The Bank Branches Analogy

Imagine a bank with 3 branches in different cities. Each branch has a copy of your account balance. You deposit $500 at the Mumbai branch. At the exact same moment, your spouse withdraws $300 at the Delhi branch. Both branches have the old balance ($1,000). Mumbai updates to $1,500. Delhi updates to $700. Which one is correct? Neither — the correct balance is $1,200. This is the fundamental problem of distributed systems: when multiple copies of data exist, and updates happen at different places at the same time, how do you keep everything consistent?

The core tension: we replicate data for reliability and performance, but replication introduces the possibility of conflicting updates, stale reads, and disagreement between nodes. Consistency and consensus are the tools we use to manage this tension.

🔥 Key Insight

Distributed systems are hard not because the algorithms are complex, but because the physical world is unreliable. Networks drop packets. Machines crash. Clocks drift. Any solution must work correctly despite these failures — and that's what makes it fundamentally different from single-machine programming.

02

Consistency & Consensus Overview

🔄

Consistency

All nodes see the same data at the same time. When you write a value, every subsequent read (from any node) returns that value. The question: how strict is 'same time'?

🤝

Consensus

All nodes agree on a single value or decision. Even if some nodes fail or messages are delayed, the remaining nodes reach agreement. The mechanism that enables consistency.

Why We Replicate Data

🛡️

Fault Tolerance

If one machine dies, the data still exists on other machines. No single point of failure. A 3-replica system survives 2 machine failures.

Read Performance

Multiple replicas can serve reads in parallel.
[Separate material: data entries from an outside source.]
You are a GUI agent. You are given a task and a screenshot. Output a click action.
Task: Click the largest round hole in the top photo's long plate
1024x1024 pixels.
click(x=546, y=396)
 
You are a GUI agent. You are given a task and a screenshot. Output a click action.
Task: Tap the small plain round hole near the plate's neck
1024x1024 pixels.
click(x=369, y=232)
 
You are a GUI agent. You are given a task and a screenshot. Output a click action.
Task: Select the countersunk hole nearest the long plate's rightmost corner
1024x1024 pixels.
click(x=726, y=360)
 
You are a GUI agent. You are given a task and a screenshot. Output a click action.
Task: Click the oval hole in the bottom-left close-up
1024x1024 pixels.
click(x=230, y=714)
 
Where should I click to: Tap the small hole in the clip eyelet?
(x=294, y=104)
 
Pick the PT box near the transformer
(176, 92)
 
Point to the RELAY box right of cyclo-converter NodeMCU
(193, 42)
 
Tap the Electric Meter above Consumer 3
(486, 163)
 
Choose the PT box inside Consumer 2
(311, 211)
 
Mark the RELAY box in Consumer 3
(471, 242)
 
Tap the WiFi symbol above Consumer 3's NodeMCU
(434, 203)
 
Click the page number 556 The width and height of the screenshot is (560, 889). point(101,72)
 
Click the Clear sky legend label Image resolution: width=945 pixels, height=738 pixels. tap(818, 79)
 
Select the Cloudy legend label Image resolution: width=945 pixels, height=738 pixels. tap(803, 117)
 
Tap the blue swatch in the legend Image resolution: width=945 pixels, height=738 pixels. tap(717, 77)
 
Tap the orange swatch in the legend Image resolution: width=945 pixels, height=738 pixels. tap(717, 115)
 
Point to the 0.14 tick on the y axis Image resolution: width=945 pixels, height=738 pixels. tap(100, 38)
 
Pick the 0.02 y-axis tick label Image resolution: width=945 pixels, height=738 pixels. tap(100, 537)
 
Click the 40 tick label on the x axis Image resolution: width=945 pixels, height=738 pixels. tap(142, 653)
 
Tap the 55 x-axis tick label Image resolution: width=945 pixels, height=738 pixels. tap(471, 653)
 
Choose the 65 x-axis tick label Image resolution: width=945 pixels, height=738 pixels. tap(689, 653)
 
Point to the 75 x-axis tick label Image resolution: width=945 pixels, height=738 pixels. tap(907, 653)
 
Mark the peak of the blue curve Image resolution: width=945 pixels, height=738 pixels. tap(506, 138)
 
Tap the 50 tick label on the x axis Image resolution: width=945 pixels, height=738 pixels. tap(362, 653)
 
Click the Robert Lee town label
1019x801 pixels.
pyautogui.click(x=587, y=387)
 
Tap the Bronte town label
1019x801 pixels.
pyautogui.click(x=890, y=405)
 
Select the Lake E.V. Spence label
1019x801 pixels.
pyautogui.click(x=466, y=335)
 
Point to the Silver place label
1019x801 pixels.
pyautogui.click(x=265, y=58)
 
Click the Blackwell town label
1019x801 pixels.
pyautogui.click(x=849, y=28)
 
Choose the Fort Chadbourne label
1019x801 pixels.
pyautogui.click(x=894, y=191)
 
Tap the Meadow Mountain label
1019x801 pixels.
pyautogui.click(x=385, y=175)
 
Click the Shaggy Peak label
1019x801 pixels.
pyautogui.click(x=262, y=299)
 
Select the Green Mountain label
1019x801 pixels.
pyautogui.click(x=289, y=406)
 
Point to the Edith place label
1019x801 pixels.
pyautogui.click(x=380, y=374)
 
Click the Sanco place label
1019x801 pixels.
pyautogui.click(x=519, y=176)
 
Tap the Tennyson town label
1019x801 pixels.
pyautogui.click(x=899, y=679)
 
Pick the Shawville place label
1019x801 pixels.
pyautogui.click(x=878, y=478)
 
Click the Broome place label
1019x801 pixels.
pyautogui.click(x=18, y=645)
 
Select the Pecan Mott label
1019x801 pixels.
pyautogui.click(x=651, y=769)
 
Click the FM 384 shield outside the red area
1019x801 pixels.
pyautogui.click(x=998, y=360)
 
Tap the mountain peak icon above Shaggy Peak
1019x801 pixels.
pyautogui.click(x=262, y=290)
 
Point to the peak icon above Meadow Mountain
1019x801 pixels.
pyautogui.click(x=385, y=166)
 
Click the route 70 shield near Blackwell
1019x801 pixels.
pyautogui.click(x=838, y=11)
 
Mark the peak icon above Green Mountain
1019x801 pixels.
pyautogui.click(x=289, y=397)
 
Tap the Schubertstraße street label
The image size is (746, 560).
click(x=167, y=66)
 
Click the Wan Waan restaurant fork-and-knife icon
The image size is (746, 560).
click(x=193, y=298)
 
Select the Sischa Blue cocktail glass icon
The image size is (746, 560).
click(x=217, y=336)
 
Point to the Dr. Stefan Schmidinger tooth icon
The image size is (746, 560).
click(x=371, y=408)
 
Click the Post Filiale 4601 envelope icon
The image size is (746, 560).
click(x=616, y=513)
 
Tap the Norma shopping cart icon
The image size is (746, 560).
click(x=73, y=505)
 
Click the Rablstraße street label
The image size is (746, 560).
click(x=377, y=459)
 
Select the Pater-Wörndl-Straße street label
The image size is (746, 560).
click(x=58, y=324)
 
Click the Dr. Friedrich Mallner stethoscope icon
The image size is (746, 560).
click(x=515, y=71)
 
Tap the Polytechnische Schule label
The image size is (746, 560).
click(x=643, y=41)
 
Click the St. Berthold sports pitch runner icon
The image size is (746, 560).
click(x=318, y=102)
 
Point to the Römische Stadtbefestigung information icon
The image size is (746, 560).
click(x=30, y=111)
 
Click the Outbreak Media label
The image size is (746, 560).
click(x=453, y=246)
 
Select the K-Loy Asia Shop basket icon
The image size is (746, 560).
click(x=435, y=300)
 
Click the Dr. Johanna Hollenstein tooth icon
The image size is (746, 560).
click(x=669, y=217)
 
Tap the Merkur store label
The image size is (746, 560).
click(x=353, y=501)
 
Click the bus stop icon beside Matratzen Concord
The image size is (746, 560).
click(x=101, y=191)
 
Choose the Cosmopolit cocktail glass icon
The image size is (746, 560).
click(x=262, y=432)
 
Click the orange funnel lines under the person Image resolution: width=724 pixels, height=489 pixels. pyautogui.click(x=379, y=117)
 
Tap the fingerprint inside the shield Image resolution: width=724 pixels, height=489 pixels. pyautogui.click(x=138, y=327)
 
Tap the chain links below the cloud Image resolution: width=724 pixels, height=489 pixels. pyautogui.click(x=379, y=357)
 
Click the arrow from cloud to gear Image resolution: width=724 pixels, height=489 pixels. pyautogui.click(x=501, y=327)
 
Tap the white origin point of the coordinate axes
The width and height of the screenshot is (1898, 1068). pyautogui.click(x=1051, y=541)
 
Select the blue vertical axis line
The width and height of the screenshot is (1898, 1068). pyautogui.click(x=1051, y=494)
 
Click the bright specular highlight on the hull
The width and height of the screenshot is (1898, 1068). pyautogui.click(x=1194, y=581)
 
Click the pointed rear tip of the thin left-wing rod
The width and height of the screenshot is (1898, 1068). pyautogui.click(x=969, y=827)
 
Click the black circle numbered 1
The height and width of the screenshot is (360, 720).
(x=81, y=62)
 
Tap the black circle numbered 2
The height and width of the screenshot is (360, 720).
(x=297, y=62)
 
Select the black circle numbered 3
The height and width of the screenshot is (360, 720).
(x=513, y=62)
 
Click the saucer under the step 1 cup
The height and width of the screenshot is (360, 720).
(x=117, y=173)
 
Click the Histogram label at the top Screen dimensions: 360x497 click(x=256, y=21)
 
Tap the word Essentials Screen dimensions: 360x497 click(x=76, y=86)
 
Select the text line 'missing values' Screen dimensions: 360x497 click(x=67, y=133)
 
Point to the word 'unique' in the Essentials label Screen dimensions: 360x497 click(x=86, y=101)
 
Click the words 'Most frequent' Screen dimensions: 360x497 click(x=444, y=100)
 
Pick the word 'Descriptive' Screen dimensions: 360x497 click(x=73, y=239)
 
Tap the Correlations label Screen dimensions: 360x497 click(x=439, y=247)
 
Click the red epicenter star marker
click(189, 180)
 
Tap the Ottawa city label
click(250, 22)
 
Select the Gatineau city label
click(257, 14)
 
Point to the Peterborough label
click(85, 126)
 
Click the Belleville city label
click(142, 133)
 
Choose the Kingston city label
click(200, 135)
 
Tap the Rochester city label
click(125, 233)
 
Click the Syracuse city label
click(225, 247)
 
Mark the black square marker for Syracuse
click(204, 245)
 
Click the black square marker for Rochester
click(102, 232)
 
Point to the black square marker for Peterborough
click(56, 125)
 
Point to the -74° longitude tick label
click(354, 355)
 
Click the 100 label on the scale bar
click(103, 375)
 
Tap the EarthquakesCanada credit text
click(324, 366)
A user in Tokyo reads from a Tokyo replica instead of a Virginia server. Lower latency, higher throughput.

🌍

Geographic Distribution

Data close to users worldwide. A global service needs replicas in multiple regions so users don't wait for cross-continent round trips.

Problems Introduced by Replication

⚔️ Conflicts

Two users update the same data on different replicas simultaneously. Which update wins? How do you merge them?

⏳ Delays

Replication takes time. A write to Node A hasn't reached Node B yet. A read from Node B returns stale data.

💥 Failures

A network partition splits nodes into groups that can't communicate. Each group might accept conflicting writes.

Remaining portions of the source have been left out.